→ **Your task**
Please lay out the lines from the line with "You are a computer-use agent. The height" up to and including the line with "point(41,45)" as a Markdown table with the columns Row and Line, leaving out any blank lines.
┌────────
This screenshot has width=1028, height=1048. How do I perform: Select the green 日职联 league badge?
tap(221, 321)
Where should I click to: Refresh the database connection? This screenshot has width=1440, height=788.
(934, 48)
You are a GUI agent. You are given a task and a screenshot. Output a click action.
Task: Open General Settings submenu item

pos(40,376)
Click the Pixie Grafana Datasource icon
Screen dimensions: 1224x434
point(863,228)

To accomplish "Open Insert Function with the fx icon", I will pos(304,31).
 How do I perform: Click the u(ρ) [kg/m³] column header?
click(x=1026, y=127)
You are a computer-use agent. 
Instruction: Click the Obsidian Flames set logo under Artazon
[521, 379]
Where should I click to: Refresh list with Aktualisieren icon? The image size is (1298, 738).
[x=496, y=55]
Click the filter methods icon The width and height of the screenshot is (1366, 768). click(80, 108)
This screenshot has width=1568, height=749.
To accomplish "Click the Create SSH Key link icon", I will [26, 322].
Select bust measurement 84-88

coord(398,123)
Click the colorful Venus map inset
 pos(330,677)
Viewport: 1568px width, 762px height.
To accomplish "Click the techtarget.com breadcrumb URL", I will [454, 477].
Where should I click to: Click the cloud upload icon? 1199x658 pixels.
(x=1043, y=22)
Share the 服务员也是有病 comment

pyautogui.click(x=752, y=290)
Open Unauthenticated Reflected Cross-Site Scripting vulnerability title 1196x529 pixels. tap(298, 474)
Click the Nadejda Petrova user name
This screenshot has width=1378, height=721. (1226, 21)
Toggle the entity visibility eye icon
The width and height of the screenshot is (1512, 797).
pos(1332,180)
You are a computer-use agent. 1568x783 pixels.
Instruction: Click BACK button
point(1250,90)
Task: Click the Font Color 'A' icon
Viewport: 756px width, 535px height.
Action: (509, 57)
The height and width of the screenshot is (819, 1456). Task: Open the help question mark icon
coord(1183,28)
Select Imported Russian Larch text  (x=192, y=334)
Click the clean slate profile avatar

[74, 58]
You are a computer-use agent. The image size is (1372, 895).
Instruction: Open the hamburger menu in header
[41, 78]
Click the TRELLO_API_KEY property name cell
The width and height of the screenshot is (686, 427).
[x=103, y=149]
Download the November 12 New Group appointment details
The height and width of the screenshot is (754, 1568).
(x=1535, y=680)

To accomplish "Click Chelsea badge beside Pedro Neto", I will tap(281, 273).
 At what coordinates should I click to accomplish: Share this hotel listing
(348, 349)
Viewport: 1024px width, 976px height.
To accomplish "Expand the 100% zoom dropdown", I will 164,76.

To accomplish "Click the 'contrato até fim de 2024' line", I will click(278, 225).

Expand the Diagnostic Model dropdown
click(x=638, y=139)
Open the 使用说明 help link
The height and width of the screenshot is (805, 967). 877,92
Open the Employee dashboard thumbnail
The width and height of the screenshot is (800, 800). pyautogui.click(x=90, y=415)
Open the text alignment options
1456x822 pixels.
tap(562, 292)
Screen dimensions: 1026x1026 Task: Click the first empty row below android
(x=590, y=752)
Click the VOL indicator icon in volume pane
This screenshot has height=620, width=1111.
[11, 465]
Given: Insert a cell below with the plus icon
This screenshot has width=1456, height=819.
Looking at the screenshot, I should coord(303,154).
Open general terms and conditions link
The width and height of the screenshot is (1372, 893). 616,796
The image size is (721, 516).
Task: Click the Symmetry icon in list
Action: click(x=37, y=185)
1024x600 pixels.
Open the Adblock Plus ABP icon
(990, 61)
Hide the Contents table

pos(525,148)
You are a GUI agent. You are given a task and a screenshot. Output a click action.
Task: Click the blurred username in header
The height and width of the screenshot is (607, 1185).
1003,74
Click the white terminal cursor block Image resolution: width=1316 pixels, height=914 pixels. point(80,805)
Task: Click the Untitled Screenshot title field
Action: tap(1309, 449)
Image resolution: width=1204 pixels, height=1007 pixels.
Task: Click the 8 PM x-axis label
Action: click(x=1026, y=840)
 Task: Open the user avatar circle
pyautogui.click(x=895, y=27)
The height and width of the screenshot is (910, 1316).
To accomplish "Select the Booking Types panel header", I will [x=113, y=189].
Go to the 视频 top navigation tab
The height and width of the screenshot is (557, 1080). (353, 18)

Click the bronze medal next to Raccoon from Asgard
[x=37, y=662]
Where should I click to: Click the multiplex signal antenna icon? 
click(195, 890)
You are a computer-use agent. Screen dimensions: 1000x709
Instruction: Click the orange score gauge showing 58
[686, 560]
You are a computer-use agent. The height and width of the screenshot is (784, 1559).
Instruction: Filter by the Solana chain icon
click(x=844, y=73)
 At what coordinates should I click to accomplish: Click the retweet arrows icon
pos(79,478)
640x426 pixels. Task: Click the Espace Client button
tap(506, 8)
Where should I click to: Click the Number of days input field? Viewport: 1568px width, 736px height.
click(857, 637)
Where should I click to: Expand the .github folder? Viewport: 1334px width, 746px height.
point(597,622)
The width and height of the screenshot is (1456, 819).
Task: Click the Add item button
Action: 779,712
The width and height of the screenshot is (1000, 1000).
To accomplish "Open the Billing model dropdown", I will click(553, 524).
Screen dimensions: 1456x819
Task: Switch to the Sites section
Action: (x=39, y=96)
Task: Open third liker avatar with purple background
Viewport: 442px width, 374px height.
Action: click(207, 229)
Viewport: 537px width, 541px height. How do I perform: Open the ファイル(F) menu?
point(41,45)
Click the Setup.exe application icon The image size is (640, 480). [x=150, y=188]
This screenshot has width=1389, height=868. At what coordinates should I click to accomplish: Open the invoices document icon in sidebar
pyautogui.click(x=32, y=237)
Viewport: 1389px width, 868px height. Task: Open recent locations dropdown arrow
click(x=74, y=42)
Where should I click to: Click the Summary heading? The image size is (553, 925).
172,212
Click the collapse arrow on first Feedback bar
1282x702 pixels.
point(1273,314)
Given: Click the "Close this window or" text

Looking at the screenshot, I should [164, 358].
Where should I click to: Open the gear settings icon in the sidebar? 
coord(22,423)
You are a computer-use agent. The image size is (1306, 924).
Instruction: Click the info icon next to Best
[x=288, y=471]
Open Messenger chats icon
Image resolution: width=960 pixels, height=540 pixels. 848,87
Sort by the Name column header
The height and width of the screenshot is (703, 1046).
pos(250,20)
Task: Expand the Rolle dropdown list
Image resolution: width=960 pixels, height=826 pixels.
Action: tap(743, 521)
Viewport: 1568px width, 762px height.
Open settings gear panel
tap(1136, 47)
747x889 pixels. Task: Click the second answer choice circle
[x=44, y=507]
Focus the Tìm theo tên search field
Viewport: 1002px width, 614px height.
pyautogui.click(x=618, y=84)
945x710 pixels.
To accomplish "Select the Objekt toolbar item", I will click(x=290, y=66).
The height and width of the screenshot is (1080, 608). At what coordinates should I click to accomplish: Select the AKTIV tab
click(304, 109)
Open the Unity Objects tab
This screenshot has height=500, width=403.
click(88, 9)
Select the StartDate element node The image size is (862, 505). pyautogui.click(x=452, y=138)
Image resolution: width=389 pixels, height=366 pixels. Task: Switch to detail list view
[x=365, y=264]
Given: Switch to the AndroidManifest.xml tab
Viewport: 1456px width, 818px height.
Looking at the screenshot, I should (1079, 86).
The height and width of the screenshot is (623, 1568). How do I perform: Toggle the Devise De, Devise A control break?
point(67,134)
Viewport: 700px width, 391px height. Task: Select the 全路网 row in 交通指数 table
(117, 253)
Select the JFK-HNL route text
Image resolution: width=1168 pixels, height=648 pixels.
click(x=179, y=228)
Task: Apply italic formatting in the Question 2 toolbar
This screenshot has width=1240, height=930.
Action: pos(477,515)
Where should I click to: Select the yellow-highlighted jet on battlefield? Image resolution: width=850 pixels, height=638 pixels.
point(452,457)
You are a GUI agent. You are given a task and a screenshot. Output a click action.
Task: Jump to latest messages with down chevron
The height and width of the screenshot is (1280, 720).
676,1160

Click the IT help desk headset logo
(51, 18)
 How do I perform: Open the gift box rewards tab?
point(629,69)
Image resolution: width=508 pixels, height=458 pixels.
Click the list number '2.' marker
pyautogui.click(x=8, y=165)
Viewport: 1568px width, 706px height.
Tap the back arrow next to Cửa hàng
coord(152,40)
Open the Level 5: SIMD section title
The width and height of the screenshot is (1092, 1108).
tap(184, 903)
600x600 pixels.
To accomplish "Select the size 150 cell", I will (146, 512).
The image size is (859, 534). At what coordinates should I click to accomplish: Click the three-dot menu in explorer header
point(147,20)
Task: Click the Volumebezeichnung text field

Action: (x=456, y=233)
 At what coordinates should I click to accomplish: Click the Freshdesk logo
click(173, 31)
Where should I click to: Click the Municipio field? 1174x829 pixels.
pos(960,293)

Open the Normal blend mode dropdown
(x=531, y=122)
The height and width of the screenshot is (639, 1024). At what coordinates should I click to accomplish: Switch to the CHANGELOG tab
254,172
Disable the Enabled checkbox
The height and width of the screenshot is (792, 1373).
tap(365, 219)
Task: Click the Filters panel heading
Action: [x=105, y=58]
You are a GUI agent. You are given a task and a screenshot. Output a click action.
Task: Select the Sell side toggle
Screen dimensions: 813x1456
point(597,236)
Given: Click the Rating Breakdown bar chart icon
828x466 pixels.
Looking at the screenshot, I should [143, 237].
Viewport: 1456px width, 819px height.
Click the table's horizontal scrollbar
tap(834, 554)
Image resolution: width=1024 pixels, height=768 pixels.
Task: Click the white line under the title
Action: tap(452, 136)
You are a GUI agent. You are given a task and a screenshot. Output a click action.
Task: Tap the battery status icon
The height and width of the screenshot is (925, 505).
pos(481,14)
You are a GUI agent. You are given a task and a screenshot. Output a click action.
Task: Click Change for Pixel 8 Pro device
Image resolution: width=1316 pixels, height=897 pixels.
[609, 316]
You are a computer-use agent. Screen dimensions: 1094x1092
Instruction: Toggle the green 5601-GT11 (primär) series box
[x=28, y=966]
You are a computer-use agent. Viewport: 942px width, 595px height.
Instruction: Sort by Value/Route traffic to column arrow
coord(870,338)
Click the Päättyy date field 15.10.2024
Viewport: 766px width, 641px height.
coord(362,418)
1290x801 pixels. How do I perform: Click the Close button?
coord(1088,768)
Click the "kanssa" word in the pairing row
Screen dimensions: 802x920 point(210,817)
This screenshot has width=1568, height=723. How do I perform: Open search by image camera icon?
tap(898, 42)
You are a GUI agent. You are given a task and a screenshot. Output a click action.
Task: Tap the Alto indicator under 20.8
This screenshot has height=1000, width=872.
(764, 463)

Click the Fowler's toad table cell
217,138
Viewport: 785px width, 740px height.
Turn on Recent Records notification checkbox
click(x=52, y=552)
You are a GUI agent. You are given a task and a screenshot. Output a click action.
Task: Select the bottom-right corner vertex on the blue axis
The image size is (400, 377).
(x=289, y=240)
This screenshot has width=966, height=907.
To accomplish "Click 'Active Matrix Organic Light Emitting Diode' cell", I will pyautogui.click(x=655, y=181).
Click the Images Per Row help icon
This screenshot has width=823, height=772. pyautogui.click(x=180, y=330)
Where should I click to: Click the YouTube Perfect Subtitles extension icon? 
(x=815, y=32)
└────────
→ **Expected answer**
| Row | Line |
|---|---|
| 1 | You are a computer-use agent. The height and width of the screenshot is (784, 1559). |
| 2 | Instruction: Filter by the Solana chain icon |
| 3 | click(x=844, y=73) |
| 4 |  At what coordinates should I click to accomplish: Click the retweet arrows icon |
| 5 | pos(79,478) |
| 6 | 640x426 pixels. Task: Click the Espace Client button |
| 7 | tap(506, 8) |
| 8 | Where should I click to: Click the Number of days input field? Viewport: 1568px width, 736px height. |
| 9 | click(857, 637) |
| 10 | Where should I click to: Expand the .github folder? Viewport: 1334px width, 746px height. |
| 11 | point(597,622) |
| 12 | The width and height of the screenshot is (1456, 819). |
| 13 | Task: Click the Add item button |
| 14 | Action: 779,712 |
| 15 | The width and height of the screenshot is (1000, 1000). |
| 16 | To accomplish "Open the Billing model dropdown", I will click(553, 524). |
| 17 | Screen dimensions: 1456x819 |
| 18 | Task: Switch to the Sites section |
| 19 | Action: (x=39, y=96) |
| 20 | Task: Open third liker avatar with purple background |
| 21 | Viewport: 442px width, 374px height. |
| 22 | Action: click(207, 229) |
| 23 | Viewport: 537px width, 541px height. How do I perform: Open the ファイル(F) menu? |
| 24 | point(41,45) |